BB: Not in the way they have with things like the mining tax, or, because essentially it’s popular, people understand that it’s popular. And people buy the, you know I think most people buy the fact that they want the educational capacity, and the health capacity and the entertainment capacity that it delivers, but for most people it’s so far in the never-never that it’s not politically persuasive.

NR: But isn’t that because they’re uninformed and they don’t know about it? Because I’m probably the only journo who knows about the tele-healthcare stuff because I’m the only one whose researched it.

BB: Yeah, but, but, if you are told what you were told last election. And people like Oakeshott and Windsor basically framed their vote for Labor around delivering the NBN, and one would assume with a political assumption that it was going to be rolled out to a lot of Australians, then that would be a powerful political argument in favour of their re-election etc etc. So a lot of people have taken at face value the early promises around the delivery of the NBN and that hasn’t happened.

NR: So are people really expecting it to have come out since the last election then?

BB: Oh you know, go back, I’d be interested just as a timeline on this story, what have they promised, when [INDECIPHERABLE].

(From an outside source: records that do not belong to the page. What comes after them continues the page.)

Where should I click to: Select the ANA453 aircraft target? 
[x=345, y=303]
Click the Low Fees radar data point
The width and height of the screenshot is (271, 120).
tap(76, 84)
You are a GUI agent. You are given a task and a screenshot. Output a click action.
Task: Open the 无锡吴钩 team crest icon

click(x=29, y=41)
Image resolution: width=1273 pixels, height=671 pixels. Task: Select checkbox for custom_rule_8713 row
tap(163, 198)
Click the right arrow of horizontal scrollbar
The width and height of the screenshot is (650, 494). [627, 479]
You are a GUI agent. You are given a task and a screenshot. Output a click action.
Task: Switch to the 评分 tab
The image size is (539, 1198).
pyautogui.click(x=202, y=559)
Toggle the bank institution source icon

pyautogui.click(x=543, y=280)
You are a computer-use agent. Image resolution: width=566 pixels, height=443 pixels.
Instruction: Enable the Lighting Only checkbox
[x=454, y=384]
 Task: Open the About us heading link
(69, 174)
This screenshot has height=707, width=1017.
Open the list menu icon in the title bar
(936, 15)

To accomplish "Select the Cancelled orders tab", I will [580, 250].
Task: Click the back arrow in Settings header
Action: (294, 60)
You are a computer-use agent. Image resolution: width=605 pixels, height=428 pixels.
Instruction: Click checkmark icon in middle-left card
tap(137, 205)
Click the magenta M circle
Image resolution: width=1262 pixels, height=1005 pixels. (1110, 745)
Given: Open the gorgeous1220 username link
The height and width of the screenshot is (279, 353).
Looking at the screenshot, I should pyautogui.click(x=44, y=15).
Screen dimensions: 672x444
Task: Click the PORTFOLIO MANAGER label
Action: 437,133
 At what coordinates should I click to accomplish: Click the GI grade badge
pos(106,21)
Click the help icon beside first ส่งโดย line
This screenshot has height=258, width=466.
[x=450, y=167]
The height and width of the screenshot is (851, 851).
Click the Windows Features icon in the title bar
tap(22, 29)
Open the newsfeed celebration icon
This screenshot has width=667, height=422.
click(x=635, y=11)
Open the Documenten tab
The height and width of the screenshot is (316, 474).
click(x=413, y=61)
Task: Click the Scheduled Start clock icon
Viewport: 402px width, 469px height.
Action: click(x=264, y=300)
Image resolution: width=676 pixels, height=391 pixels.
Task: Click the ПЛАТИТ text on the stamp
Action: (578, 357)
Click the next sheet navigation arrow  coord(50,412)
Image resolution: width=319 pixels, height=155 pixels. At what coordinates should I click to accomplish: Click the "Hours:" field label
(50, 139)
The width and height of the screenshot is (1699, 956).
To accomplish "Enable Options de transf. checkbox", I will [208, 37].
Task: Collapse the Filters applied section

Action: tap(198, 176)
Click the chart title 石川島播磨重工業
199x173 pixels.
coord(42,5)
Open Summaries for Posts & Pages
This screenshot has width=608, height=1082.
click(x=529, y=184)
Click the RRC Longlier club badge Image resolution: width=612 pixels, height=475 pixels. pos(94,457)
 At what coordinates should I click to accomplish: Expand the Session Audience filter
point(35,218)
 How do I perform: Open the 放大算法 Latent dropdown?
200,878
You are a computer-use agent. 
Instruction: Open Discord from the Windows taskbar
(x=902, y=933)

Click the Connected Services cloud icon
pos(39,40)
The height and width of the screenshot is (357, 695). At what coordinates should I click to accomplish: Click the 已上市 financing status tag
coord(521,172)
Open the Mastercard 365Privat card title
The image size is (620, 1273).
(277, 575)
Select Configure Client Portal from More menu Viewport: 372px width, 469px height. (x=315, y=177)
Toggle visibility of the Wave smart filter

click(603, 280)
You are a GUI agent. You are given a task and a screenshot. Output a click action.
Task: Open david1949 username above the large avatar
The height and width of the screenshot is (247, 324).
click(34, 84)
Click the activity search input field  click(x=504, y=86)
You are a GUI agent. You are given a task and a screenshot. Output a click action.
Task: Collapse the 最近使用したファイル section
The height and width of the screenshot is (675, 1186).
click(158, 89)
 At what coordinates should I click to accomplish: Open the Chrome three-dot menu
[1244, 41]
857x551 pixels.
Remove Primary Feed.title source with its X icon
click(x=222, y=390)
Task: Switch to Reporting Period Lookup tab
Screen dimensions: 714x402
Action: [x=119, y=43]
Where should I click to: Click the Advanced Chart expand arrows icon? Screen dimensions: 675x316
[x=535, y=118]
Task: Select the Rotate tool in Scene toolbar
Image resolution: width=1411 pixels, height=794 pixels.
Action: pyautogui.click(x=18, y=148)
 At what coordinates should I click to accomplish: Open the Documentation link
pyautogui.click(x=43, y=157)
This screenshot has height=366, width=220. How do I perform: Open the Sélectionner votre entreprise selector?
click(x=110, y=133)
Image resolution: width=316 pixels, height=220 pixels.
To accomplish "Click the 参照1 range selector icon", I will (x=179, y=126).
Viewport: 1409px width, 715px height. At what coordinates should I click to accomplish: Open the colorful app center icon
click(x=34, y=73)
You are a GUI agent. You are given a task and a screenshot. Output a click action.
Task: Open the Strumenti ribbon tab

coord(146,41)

NR: But I know what the answer’s going to be, but at the same time it’s going to be interesting to see what everyone was promised. Yeah, I see where you’re coming from at that. Because the promises, this is where politicians should just keep the hell away from technology.

BB: Yeah but you can’t spend $40 billion bucks on something without persuading people.

NR: Or a cost benefit analysis.

BB: Without selling them the benefits and selling them promises about what was going to happen and when, and that hasn’t been delivered. In the end that’s the fundamental flaw, and that’s the issue, and because it hasn’t been delivered, people say that wasn’t true, so what else wasn’t true? Is it going to cost twice as much? It seems to be taking twice as long? Those are all reasonable assumptions for ordinary people to make.

NR: I mean, I’ve just been looking at it from a scientific point of view, hiding behind facts rather than the politics, I mean I’m not going to vote for anyone.

BB: I’m not saying you have to make a sort of a political judgment, but I think you can say, I mean just say look, ‘Ok if we don’t get fibre to the home… what’s happened that got us to this point. Just a sort of timeline. This was what was promised, this is what happened, this is what happened, this is what happened, this is what happened.’ And if your conclusion is ‘Look, in the end it hasn’t proceeded any faster than you could reasonably expect, and it’s going to be on budget,’ but, that’s not what everybody believes…

NR: It’s managing expectations.

BB: Managing expectations, or setting expectations in the first place, you know, unrealistic expectations

NR: Yeah I can do something with that. It’s not my comfort zone but I mean. [INDECIPHERABLE].

BB: Turn around something that you feel is [INDECIPHERABLE] and actually putting it under a microscope. It’s actually good for your journalistic kind of muscles.

NR: Ok. Alright, I’ll go and do that.